0

Our servers store log files under directory according to date, with time as file name. e.g:

/2015.08.21/01.23
/2015.08.21/01.24
/2015.08.21/01.25

where the filenames follow [hours].[minutes] convention.

How to configure Logstash to read from the latest file (what is the general practice)?

  • 1st attempt:

I set the path to:

path => ["/2015.08.21/*"]

Logstash opened up a lot of files, until the logsource (linux) doesn't allow it to open new files.

  • 2nd attempt:

Use rsync to copy all the files, and merge them into single file.

However, I have problem to deal with partial log file, for example, if the current log file is 11.12, and it is still being written, I will only have partial data.

  • 3rd attempt:

Periodically create a symbolic link which point to latest file. I haven't try this yet, but I think it should work, I need to figure out how to create simple scheduler in linux.

  • Update

I have tried the 3rd attempt, but I see some drawbacks from this method.

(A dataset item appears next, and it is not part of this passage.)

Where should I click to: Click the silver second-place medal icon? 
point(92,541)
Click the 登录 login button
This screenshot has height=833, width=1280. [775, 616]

  1. If Logstash spend more than 1 minute to process the file, it will not be able to process the whole file, because the symbolic link points to next file.
  2. The last 1 or 2 events may not able to get processed.
janetsmith
  • 8,562
  • 11
  • 58
  • 76

1 Answers1

1

The first time you try to run this config, it seems reasonable that logstash would want to open a lot of files. In that case, consider raising the number of open files available to the process.

Once it has processed the file, it will detect that it is not being written to and not keep the file open. It will check the file periodically to make sure nothing new has been written. So, once you're caught up, it should be friendlier.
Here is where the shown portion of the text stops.